The creation of a new health agency — a move the Coalition avenir Québec has framed as an essential step for the successful implementation of its health-care reform plans — will be top of mind when the provincial legislature returns from recess, with a bill promised this spring.
With the creation of Santé Québec, the CAQ government is promising more flexible management of health-care operations and decision-making closer to the field. These are buzzwords we’ve heard many times from Québec politicians, but still never actually seen applied to our sprawling health network. Will Health Minister Christian Dubé, well-known for his management experience in the business world, succeed where so many of his predecessors have failed?
What to expect from the new health-care reform bill
With the introduction of new legislation, Minister Dubé intends to direct the Ministry of Health to focus solely on its high-level mission guiding the direction of the province’s health-care system: setting broad objectives, developing policy, establishing budgets, and measuring performance. Under the new bill, day-to-day management of the network's operations will be delegated to Santé Québec, a new structure that will be led by a chief executive officer and a board of directors whose composition has yet to be determined. The mandate of this new agency will be to oversee the operations of the 34 existing health and social services institutions spread across the province’s 18 health regions, ensuring that the objectives set by the Ministry of Health are met.
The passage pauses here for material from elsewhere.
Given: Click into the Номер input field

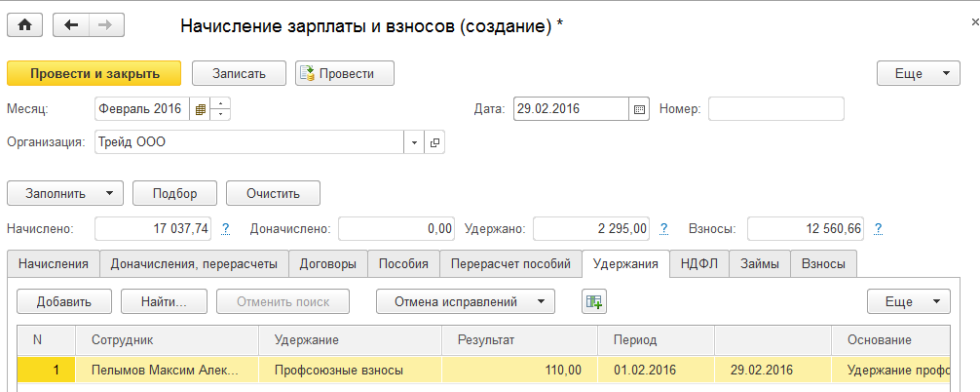Looking at the screenshot, I should 775,109.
Potential file for Québec’s new health-care agency
In mid-February, Minister Dubé promised to phase out the use of private employment agencies within the province’s health-care system, despite the fact that Québec currently sees no end to its labour shortages. Santé Québec will likely be given the task of operationalizing this major government objective.
We’ve already seen quite a lot of resistance to Dubé‘s announcement, with many nurses from private agencies saying they will never return to the public sector. If Dubé is hoping the creation of Santé Québec will pave the way for the provincial government to be considered their employer of choice, this will certainly be a significant challenge. Despite the poor image that some private agencies have had in Québec in recent years, the COVID-19 pandemic has allowed us to measure the extent to which these players can successfully deliver services as needed to the public system, especially in more remote regions. New players have also demonstrated the capacity to deploy innovative solutions that are better able to meet the objectives of Québec's health system. Santé Québec will therefore have to strike a difficult balance between the political guidelines and the reality on the ground.
Will the creation of Santé Québec actually solve anything?
Will the addition of an administrative structure be enough to save Québec’s health system? Only time will tell. The opposition was quick to call the initiative a "bureaucratic solution" and accused the health minister of trying to absolve himself of responsibility for the network's shortcomings.
The main challenge for the governing party will be to maintain the trust that Quebecers have afforded to Minister Dubé up to this point. Once his bill to create a new agency passes through the legislature, the changes he is promising will take years to come into effect, let alone yield any positive results. In the meantime, the many dysfunctional aspects of the province’s health-care system that were overshadowed by the more urgent challenges of the pandemic will return to centre stage. On top of all this, Minister Dubé’s vision will now also be tested by the powerful influence of Québec’s health-worker unions, with a new round of collective bargaining about to begin.
While it is true that most Quebecers continue to hold Minister Dubé in high esteem and are to some extent resigned to the aberrations of their health system, they are still hoping for improvements to the status quo. With their trust in his hands, and an openness to innovation and new ways of doing things in health care, Dubé has a fighting chance to succeed where many others before him have failed.